Abdul Aliyoum Boukar, Accra, Ghana
February 27, 2024

C ontagion from international markets exposes Ghana's financial institutions to exogenous risks. It creates disruptions and difficulties for firms and financial markets. The Basel accord harmonizes international regulations for capital requirements. The capital adequacy ratio (CAR) is an indicator of the solvability of a bank. Its calculation takes several parameters into account including risk-weighted assets, limits and off-balance sheet exposures and in some cases even the portfolio of counterparties. The goal of the capital adequacy is to improve the safety and soundness of the financial system. It also seeks to protect depositors in case of crisis. The Bank of Ghana (BoG) requires banks to hold a regulatory capital based on risk-weighted assets.

Evolution: Basel I, II, III & ‟IV”

The appellation ‟Basel Accords” comes from successive banking regulations. ‟Basel Accords” are rules that help to maintain reserves and capital. These reserves help banks to absorb unexpected losses. The first Basel Accord became effective in 1988. It prescribed 8 percent of risk-weighted assets to banks as capital to meet their obligations. Basel II and III followed in 2004 and 2010. Developments in the global economy and innovations continue to usher in new rules1.

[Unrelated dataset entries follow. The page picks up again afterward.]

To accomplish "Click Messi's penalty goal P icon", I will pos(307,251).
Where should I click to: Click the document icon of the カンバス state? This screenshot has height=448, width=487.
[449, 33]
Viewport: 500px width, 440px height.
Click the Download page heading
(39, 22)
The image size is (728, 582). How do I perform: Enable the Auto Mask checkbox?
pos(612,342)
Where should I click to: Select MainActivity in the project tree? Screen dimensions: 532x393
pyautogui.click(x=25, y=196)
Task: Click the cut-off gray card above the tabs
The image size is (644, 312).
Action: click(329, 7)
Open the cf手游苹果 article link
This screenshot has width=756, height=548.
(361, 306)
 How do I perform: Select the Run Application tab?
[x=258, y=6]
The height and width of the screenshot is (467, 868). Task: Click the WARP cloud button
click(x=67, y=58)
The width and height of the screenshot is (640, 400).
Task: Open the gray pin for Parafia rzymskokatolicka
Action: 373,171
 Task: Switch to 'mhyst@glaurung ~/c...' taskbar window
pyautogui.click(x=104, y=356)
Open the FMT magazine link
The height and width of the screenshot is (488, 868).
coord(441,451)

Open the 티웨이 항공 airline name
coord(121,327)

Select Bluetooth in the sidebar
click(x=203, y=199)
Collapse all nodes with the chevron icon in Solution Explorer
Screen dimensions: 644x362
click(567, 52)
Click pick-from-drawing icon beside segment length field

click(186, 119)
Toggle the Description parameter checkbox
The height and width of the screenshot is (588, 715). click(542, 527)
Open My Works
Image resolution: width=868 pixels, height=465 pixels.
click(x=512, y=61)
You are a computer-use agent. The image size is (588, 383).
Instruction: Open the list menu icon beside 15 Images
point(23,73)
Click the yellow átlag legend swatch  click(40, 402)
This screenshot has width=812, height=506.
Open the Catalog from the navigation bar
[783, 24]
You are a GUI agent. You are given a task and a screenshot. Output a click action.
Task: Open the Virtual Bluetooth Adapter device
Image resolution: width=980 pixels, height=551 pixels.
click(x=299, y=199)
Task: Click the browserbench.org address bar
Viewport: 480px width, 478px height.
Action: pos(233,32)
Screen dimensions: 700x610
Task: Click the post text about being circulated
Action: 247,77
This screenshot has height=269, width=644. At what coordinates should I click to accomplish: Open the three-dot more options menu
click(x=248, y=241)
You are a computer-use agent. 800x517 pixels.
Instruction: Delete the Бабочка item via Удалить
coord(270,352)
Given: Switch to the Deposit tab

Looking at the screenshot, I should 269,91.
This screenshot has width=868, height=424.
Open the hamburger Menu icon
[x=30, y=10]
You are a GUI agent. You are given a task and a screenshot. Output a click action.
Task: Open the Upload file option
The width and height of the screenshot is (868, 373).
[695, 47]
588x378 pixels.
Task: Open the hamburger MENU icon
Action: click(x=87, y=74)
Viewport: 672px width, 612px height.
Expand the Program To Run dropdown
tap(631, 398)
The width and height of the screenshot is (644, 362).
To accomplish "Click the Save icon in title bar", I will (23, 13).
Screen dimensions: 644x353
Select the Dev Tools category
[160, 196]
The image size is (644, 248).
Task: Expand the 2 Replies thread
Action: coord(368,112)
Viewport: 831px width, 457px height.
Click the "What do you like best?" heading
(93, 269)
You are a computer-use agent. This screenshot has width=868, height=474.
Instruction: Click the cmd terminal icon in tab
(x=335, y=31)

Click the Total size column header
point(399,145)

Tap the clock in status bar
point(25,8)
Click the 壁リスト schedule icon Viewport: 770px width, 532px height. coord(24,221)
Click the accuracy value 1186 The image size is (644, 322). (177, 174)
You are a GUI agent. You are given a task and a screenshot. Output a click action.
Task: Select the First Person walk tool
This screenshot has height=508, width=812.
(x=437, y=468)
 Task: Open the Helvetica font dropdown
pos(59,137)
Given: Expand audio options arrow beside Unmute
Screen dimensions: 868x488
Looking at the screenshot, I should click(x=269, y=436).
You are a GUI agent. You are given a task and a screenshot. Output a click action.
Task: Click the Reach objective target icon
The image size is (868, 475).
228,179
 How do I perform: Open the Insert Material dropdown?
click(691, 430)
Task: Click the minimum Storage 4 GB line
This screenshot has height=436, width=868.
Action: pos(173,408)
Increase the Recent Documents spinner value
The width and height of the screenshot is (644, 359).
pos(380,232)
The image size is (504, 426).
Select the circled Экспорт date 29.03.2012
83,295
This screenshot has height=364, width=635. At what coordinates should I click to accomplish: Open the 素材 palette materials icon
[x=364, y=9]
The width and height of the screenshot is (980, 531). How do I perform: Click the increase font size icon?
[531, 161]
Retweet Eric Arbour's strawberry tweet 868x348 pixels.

A recent example is the consultative paper on crypto-currencies by the Basel Committee. Another emerging example is the climate risk stress test by the European Central Bank (ECB). In the same vein, the US Federal Reserve announced new rules to reduce variability in risk-weighted assets in 2022. Financial analysts have dubbed the next generation of capital adequacy reforms, ‟Basel IV ” with full adoption expected by 2025.

Ghana has enlisted the support of the International Monetary Fund (IMF) to continue to keep pace with the evolution of the CAR rules. On February 15th, 2023, Leonard Chumo arrived in Ghana to assist the BoG in its drive for reforms. Chumo helped the bank to complete its transition to the Basel II/III framework. He also helped the Bank to start preparations for ‟Basel IV ” .

Since 2015, Mr. Chumo is the third IMF expert to assist BoG.

IMF Team and BoG Governor in Accra

2
IMF Team with BoG Gov.

Photo credit ©: Bank of Ghana 3

Reform

In 2017, the BoG announced a new capital rule as part of a holistic reform of the financial sector. The BoG tripled the minimum paid up capital for existing banks and new entrants. One goal of the reform was to ensure that banks continue to maintain a strong capital base.

In 2022, the BoG issued prudential rules for Development Finance Institution (DFI). The new guidelines prescribe new risk-based Capital Adequacy Ratio (CAR). The new CAR must be at least 10 percent.



Before and After New Regulatory Capital
Source: BoG
Timing USD Gh Cedi
Before 2017 USD$10 million GH₵120 million
From Sep. 11, 2017 USD$34.7 million GH₵400 million

Externalities

External risks affect healthy banks and their counterparties. For these reasons and despite their importance, capital regulations rules must change. Specifically, banking regulators have to review CAR in period of economic turbulence or in cases of severe external shock. This was the case when Ghana launched a Domestic Debt Exchange Program, following a suspension of debt payment by the State. Losses from the DDE had a severe negative impact on banks' solvency, liquidity, and profitability.

As remedial measures, the BoG introduced regulatory relief to cushion the impact of the DDE. A crucial measure was a reduction of capital adequacy ratio from 13 percent to 10 percent as of 31st December 2022. In the computation of CAR, the relief package measure incorporated losses incurred from the DDE. The Government also announced the establishment of a Ghana Financial Stability Fund (GFSF). This fund will serve as a ‟liquidity backstop for banks and other financial institutions adversely affected by the domestic debt exchange”4.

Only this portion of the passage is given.